A Lay Person's Reflections On A Balanced Media

MANISH DUBEY

Update: 2017-07-21 14:43 GMT

In a recent, much-discussed post, a Facebook friend lamented the absence of ‘balanced’ media coverage in India today. In seeing either only good or only bad in the current government, the media, he felt, was not only undermining its own credibility but misleading the public. It is an increasingly resonant charge – and one that has been made from either side of the political divide.

The concern, to be accurate, isn’t new. That sections of the media have had their leanings is no secret and things like paid news, planted stories and hatchet jobs didn’t exactly surface yesterday either. However, something more concerning has been afoot lately.

The change is most perceptible on the screens I, like many others, increasingly rely on for learning about, and interpreting, the world. TV anchors who maintained a semblance of neutrality have but given way to a breed whose sympathies and targets are predictable; and, the computer and mobile screen suggests greater, more passionate engagement with news and views emanating from non-traditional sources such as online magazines, Facebook posts, Twitter handles and WhatsApp groups. These new newsmongers may not fit into everyone’s understanding of ‘media’ but there’s no denying that they are now an integral part of the media-verse audiences have defined for themselves.

If nothing, the sheer number of ‘nationalist’ anchors and agenda-driven newsmongers marshaled make the Right more visible. Their considerable footprint draws on the audience’s growing appetite for aggressively ‘nationalist’ takes on the issues of the day – and, in an era of dwindling attention spans, peddling narratives in bulletized/ meme-ed/ dramatized form.

It would appear then that the Right has succeeded in creating a countervailing presence to the traditional media, which it has long suspected of ignoring, if not being contemptuous of, ‘Hindu’ sentiment. The project has principally relied on purveying ‘the truth the media will not tell you’ via a parallel information network. In the process, disillusionments with the traditional media have been twisted and magnified - to such an extent that this parallel network, at least among its burgeoning subscriber base, enjoys credibility simply on account of being outside the formal mediascape.

Among the traditional media, TV, with its eyeballs-at-all-costs approach, has unsurprisingly witnessed the most rapid and discernible Rightward swing. Channels have sensed that there are more takers for Rightist positions than ever before.

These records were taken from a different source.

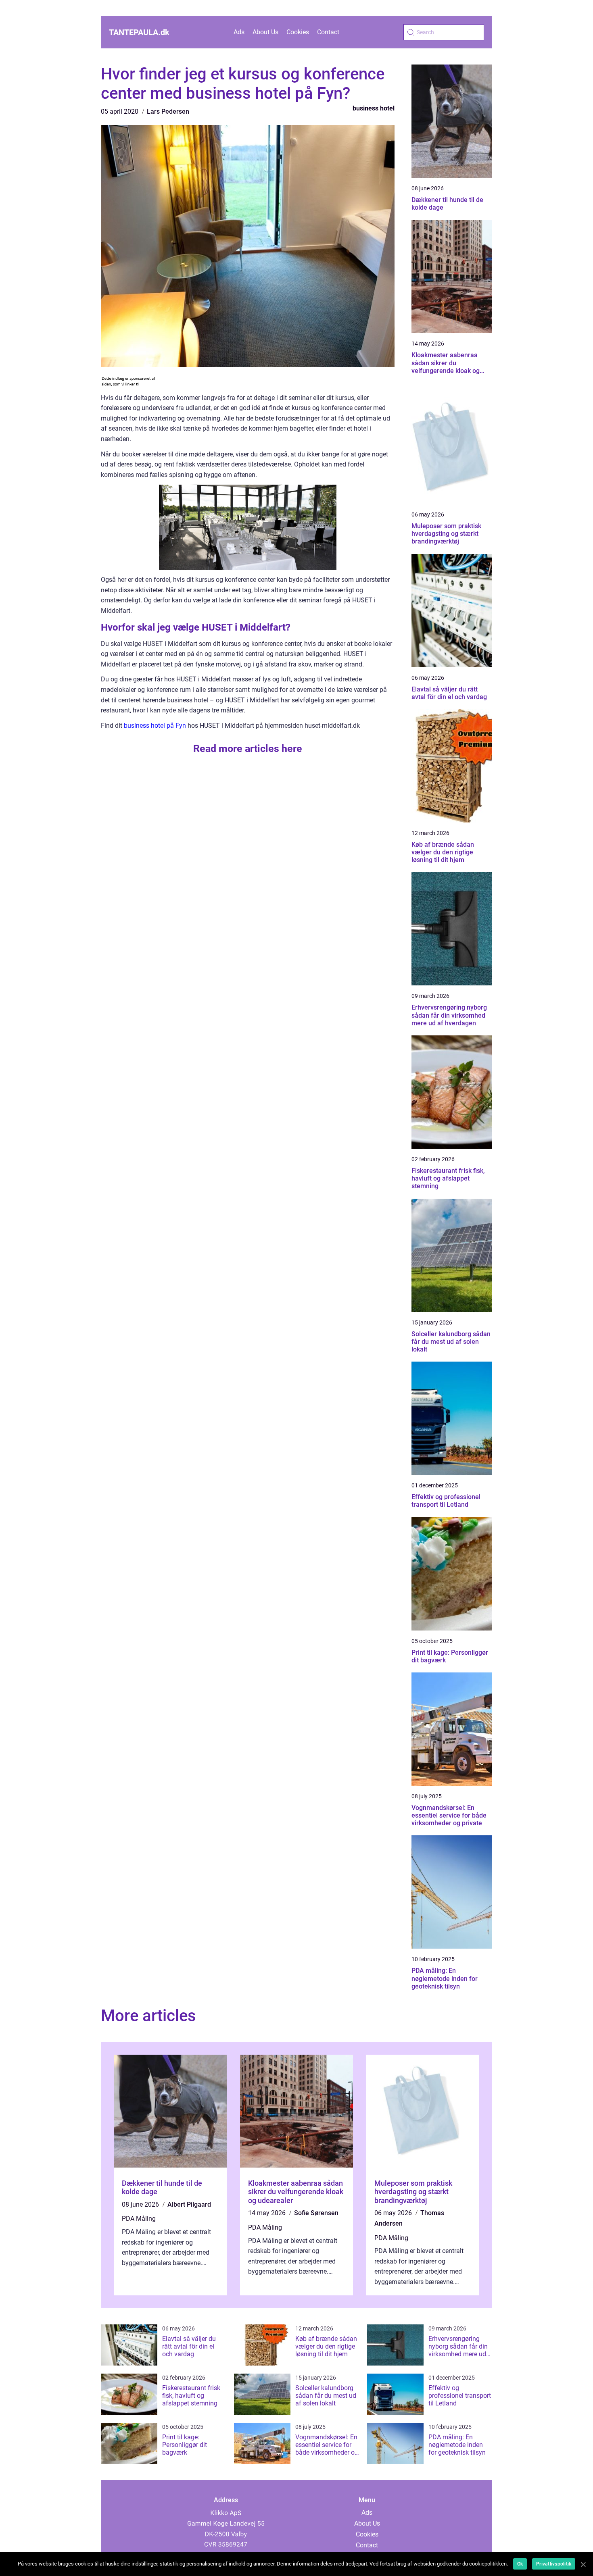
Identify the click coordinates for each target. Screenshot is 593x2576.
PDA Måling (139, 2218)
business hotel (374, 108)
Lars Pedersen (168, 111)
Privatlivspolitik (553, 2564)
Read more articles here (247, 748)
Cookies (297, 32)
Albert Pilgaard (189, 2204)
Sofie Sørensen (316, 2213)
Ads (239, 32)
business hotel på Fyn (155, 725)
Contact (328, 32)
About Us (265, 32)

The Right-leaning media openly admits to its aim of correcting reporting imbalances and creating spaces for the kind of opinion the traditional media has been coy to carry. Its focus then is on story dimensions that it believes others willfully ignore. Along with a penchant for the simplistic (so as to be easily consumable), this translates into an (unsurprising) reliance on the seemingly compelling but ultimately inadequate factoid, lack of nuance, non-distinction between news and opinion - and an inability to find it within itself to interrogate the establishment.

Meanwhile, the non-Right media attempts its own imbalance correction seeing the Right’s narrative gain traction. In response to the threat of a noisy Right getting away with a mangled, insidious interpretation of reality, it prioritizes the other view and closely scrutinizes official claims. That it generally does so with more evidence and greater nuance is true but it still leaves itself open to accusations about being motivated and negative. One suspects it isn’t a happy situation for those who value a healthily skeptical media.

By balanced coverage, my friend presumably meant story selection and treatment that enables pressing public issues to be identified and portrayed in all their complexity, and commentary that harnesses evidence, including the inconvenient type, to permit informed positions on the same. It makes eminent sense. After all, the public trusts, or at least has hitherto trusted, the media to faithfully report and credibly interpret developments.

In the present-day however the search for such balance seems quixotic. The media on either side weighs against what it sees as the dominant but inaccurate narrative. Expecting one side to abandon its unapologetic war against historical bias or the other to explore a less skeptical, more palatably ‘mainstream’ side, isn’t realistic (and, in the case of the latter, not desirable either).

All this leaves readers and viewers two options. Either tap into multiple sources to make better sense of unfolding developments or look towards sources that confirm their worldview. With time at a premium and own positions shaped and hardened over years, the default choice is obvious. It’s also a choice that is shaping the media as much as it is shaping us.